MP3 is a digital music format which allows CD tracks to be reduced to around a tenth of their normal size without a significant loss of quality. MP3 gets rid of a lot of the information recorded in a song that our ears are not able to hear and then uses complex algorithms to reduce the file size. This then enables you to get hundreds of songs on to a CD and it also has opened up a new market over the internet - the download market as download times have been significantly reduced.
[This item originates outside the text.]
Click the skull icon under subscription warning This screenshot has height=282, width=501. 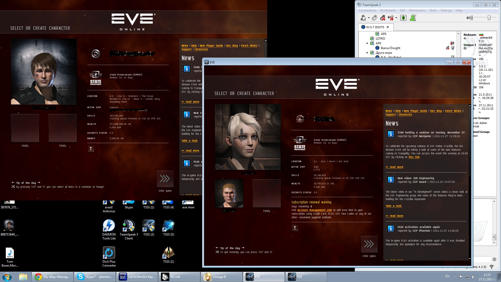[x=295, y=228]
The MP3 format is a lossy format. That means that an MP3 file does not contain 100% of the original audio information. Instead, MP3 files use perceptual coding. In other words, that means it removes the information that your ear doesn't notice thereby making the file smaller. The reason lossy formats are used over raw is that raw audio files are too large to travel over the internet at any great speed. By using lossy formats it enables even dial up users to download mp3 files at a reasonable speed. Raw file formats generally require 176,000 bytes per second compared to a lossy format which requires 17,600. The difference is massive and so are the download times.
The M4R is an iPhone ringtone file that is essentially a renamed AAC (m4a) file. Not all iTunes Music Store songs can be used to create M4R ringtones. In order to create an M4R ring tone from an iTunes song, the song must allow for M4R ringtone creation. An M4R ring tone is automatically transferred to a user's iPhone when the iPhone is synced with the user's computer.
M4R is essentially a renamed AAC (M4A) file - it is similar to MP3 but compresses the digital audio files further. It is part of the MPEG-4 standard and is specified in the ISO/IEC standard 14496-3. It is a lossy algorithm much like AAC and MP3. M4R supports auditory masking - essentially discarding data with minimal loss of quality.